Why I am an Advocate: Elisa Shea

The simplest answer - because I'm a 23 year childhood cancer survivor.

I was diagnosed with Ewing's sarcoma at the age of five. After two years of treatment, my pediatric oncologist told me to come back in three months for a check-up, which went on annually for another 11 years. When I turned 18, I was told that I no longer needed to continue these check-ups. However, I was never informed of potential late effects or directed to an oncologist to monitor these effects. /p>

Five years later, I was working for the Jimmy Fund, part of the Dana-Farber Cancer Institute and learned how vital it was to continue follow-up care as a survivor. In my first year, I learned about a clinic specializing in long term follow-up care for childhood cancer survivors. This discovery led me to begin seeking information about the late effects of Ewing's sarcoma. What I found shocked, confused and scared me. Why had I not been warned about the potential late effects?

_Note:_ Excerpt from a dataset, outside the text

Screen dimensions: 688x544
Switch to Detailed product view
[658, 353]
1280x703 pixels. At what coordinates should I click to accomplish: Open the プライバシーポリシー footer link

When I scheduled an appointment, the clinic asked me to forward my treatment summary. This was news to me! I had never heard of a treatment summary. Naturally, I did what I had always done - I asked my parents. Because I was so young when diagnosed, they had a better understanding of my treatment and the types of surgeries I underwent. After reviewing my medical records, the clinic was able to put together a treatment summary to determine which tests I needed.

While this experience frustrated me, it also motivated me. I began researching the issues that many survivors face, and wanted to take action. When I heard about the Children's Cause for Cancer Advocacy and its mission, I decided to attend their Rise to Action (RTA) Conference in Washington, DC. Honestly, I was not sure what to expect since it was my first time interacting with other young cancer survivors. The conference exceeded all expectations and left me motivated and inspired.

Attending the conference jump started my advocacy efforts. I was asked to share my story at a Hill briefing sponsored by the National Coalition for Cancer Survivorship to gain support for the Comprehensive Cancer Care Improvement Act. This opportunity was important to me, because for the first time telling my story was not about me, it was about other survivors. My story is not unique. I realized at the RTA conference that many cancer survivors face the same challenges I did. However, I was fortunate enough to be working for a cancer institution and to stumble upon a follow-up clinic. Many survivors unfortunately have to discover and research a lot of the issues on their own.

Why am I an advocate? The answer is more complex. I am an advocate because it is important to my long term health. I am an advocate because every childhood cancer survivor should be aware of late effects and follow-up clinics. I am an advocate because I did survive.